◆ Task brief
Please copy out the entries until you have copied the line that contains "has height=600, width=961.", beginning with the first line.

◆ Pixel coordinate grounding data

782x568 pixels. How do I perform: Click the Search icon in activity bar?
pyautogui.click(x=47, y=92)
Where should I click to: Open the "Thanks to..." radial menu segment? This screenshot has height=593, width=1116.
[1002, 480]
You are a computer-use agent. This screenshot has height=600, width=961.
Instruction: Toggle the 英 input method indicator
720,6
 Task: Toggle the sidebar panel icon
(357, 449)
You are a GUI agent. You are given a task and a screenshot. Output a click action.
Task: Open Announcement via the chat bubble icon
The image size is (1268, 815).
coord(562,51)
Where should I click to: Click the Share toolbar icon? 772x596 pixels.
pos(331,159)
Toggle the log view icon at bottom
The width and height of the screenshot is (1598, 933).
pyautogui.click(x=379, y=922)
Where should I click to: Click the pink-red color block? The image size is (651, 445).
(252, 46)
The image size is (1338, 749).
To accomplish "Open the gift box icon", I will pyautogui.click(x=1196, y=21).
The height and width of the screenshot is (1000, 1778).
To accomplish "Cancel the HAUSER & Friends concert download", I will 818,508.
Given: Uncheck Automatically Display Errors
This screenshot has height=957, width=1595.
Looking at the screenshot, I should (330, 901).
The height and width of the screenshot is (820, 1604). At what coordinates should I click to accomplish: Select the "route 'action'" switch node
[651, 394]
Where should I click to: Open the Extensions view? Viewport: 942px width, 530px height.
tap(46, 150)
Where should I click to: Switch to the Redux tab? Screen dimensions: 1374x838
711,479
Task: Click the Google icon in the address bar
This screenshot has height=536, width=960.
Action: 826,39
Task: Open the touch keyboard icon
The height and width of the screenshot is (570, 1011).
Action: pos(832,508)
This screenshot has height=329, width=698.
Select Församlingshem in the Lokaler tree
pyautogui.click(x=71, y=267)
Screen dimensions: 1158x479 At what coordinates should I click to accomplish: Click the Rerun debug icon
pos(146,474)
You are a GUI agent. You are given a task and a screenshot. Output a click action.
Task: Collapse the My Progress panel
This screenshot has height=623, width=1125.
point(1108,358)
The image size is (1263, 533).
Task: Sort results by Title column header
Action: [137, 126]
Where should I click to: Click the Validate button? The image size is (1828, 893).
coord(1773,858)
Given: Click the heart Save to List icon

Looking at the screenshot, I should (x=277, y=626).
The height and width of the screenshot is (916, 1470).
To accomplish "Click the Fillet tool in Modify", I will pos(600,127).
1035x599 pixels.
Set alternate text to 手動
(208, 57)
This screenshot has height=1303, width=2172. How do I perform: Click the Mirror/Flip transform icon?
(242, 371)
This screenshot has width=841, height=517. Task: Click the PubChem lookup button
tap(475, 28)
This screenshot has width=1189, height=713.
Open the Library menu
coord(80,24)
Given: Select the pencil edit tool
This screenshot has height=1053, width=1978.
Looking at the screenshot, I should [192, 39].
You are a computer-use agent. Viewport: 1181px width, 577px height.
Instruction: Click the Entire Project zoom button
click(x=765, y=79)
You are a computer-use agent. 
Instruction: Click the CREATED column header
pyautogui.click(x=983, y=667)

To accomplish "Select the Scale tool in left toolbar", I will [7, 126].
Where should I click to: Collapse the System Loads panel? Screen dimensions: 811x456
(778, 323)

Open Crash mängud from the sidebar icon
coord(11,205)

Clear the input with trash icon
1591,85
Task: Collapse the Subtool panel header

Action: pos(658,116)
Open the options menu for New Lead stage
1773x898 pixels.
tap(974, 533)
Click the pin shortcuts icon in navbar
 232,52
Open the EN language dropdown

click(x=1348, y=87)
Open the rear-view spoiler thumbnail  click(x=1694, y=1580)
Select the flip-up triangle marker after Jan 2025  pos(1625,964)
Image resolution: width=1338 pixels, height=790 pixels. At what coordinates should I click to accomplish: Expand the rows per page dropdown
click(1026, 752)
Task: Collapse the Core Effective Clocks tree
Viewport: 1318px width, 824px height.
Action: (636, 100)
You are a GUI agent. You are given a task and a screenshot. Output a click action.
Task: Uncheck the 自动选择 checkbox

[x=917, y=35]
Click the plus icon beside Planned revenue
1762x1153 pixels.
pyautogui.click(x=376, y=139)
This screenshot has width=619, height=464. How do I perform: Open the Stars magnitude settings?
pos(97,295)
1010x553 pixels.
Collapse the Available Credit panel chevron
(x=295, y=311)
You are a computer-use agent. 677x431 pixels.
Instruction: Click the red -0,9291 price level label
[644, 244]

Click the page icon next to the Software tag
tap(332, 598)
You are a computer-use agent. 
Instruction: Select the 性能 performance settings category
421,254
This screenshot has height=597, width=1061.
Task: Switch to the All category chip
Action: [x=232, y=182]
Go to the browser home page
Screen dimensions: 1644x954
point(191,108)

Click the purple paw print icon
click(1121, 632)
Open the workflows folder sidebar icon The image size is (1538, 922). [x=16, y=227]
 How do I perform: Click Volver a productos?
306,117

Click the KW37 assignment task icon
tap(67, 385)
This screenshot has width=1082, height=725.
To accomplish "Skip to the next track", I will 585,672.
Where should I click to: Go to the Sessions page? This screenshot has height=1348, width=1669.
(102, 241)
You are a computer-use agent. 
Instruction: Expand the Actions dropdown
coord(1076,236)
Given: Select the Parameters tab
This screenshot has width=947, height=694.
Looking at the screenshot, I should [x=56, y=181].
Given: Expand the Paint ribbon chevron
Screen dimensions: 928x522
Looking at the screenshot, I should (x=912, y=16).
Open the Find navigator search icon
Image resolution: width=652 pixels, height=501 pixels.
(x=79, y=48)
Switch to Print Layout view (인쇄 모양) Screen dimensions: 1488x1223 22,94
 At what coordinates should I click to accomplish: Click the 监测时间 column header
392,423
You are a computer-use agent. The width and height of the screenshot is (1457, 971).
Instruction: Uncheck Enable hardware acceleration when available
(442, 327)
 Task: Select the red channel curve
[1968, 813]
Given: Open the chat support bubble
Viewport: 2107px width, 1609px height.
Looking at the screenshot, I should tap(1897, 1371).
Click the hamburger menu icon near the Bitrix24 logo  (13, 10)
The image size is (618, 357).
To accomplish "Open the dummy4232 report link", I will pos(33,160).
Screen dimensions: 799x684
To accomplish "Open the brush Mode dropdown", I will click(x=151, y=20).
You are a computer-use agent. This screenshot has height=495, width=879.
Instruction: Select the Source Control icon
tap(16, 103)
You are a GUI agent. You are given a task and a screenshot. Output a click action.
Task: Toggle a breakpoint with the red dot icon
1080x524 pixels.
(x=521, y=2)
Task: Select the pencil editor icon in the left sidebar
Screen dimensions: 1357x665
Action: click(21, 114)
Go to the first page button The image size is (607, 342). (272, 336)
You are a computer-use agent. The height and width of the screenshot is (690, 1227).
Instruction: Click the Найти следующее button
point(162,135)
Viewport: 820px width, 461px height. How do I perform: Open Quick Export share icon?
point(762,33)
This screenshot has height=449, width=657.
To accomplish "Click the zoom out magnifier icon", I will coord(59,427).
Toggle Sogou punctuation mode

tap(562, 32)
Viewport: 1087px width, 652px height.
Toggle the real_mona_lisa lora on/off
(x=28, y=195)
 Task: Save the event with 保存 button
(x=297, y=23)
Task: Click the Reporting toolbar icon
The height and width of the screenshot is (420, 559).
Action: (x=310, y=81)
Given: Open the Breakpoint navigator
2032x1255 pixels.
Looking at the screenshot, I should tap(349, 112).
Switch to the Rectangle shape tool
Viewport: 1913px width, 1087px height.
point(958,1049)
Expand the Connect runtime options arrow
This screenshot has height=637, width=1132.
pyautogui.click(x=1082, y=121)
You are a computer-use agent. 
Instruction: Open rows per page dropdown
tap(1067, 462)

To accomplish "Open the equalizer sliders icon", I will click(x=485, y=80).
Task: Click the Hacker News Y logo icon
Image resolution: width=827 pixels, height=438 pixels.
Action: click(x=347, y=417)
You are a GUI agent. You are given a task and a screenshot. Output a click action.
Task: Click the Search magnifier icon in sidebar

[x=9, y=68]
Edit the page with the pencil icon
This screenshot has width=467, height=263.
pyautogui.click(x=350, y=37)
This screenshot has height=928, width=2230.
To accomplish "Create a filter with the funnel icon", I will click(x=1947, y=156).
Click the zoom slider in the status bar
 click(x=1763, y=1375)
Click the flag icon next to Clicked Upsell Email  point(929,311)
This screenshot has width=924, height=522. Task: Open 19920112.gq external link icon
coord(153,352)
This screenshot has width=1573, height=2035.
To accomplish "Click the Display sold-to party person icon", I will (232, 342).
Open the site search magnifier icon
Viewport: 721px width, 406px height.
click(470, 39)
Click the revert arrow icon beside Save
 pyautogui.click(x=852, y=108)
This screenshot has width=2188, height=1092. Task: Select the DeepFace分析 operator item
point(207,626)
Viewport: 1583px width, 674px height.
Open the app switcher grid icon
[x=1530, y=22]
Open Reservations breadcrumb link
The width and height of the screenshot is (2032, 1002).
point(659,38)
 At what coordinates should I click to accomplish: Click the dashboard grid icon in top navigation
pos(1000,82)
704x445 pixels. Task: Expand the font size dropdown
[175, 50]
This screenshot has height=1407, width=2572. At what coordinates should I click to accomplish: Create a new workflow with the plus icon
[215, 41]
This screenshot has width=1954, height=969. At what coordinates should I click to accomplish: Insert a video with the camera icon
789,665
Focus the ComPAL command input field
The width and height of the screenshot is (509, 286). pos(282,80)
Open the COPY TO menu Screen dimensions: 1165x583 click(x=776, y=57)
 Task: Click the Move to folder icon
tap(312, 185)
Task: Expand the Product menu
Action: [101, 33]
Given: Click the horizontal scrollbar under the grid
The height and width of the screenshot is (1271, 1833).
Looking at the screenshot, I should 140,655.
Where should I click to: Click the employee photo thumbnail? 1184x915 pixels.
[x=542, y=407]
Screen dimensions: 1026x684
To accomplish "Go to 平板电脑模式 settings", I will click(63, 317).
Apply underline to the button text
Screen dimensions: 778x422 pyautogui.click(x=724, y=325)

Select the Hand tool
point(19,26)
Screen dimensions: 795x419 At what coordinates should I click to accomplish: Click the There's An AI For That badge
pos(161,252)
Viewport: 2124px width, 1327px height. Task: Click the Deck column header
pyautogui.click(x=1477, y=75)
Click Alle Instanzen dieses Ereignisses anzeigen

◆ Answer for this exercise
782x568 pixels. How do I perform: Click the Search icon in activity bar?
pyautogui.click(x=47, y=92)
Where should I click to: Open the "Thanks to..." radial menu segment? This screenshot has height=593, width=1116.
[1002, 480]
You are a computer-use agent. This screenshot has height=600, width=961.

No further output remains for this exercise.